++++ RECORDS

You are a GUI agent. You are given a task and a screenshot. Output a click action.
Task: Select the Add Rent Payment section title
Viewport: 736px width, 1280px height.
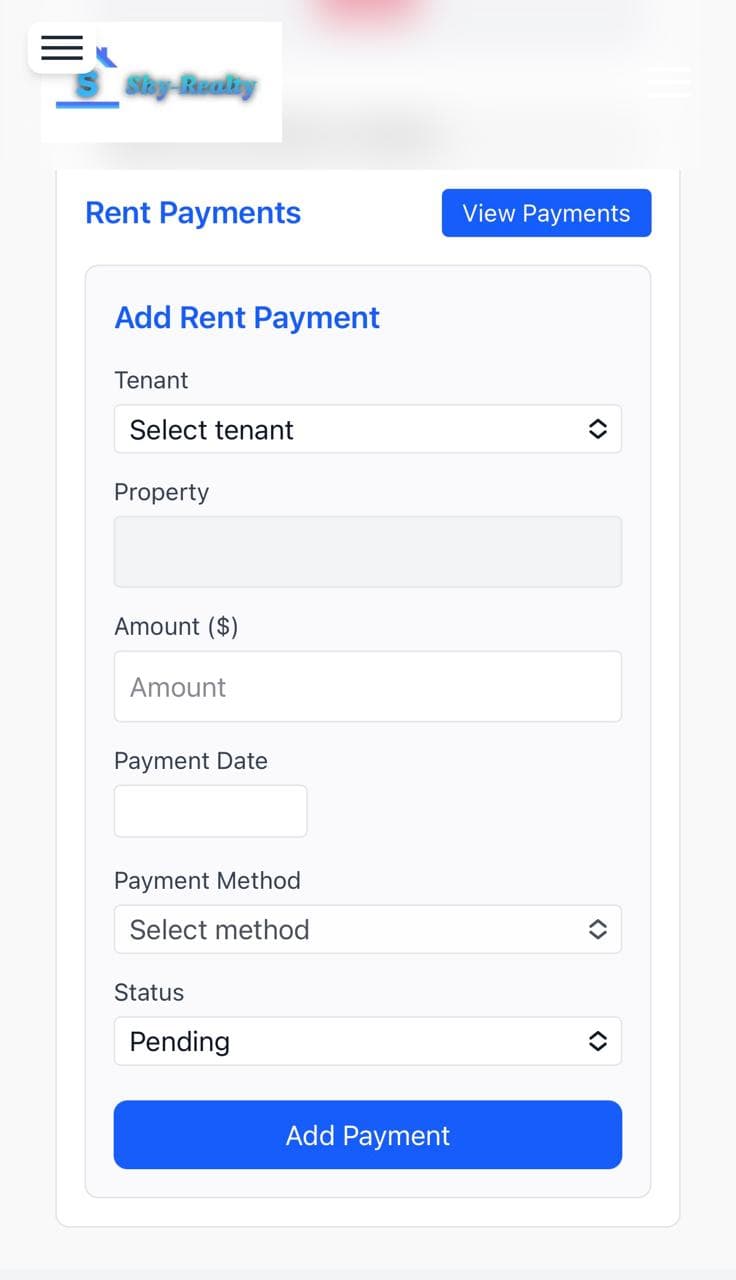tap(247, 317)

++++++++
++++ RECORDS

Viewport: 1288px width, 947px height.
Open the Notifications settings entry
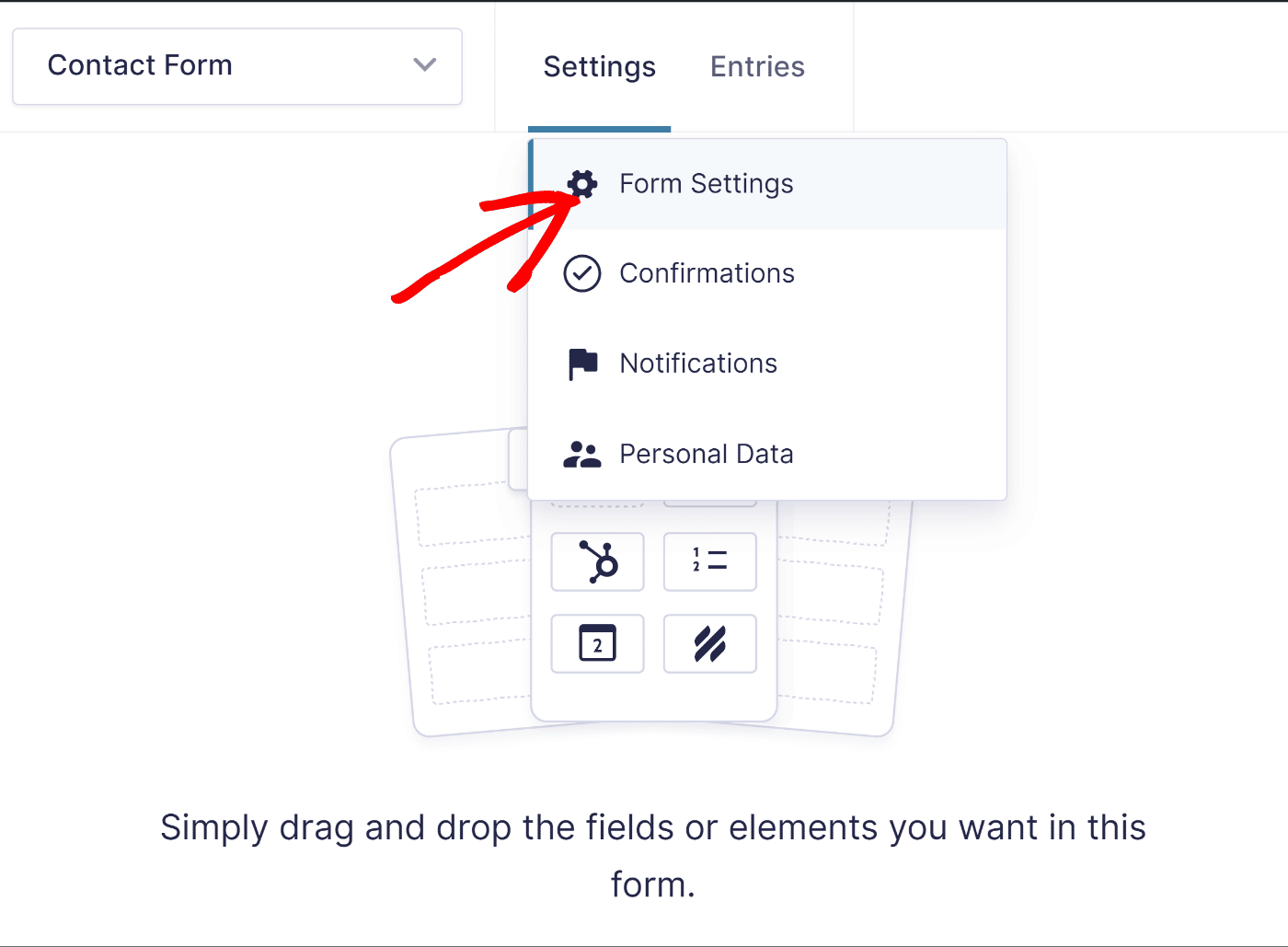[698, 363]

++++++++

**DIRECTIONS**
Swap "Rent Payment" for "Lease Payment" in the records above, starting at the line that contains "You are a GUI" and ending at the line that contains "tap(247, 317)". Give back only those lines with everything else unchanged, and leave out the pictures.

**FINISHED ANSWER**
You are a GUI agent. You are given a task and a screenshot. Output a click action.
Task: Select the Add Lease Payment section title
Viewport: 736px width, 1280px height.
tap(247, 317)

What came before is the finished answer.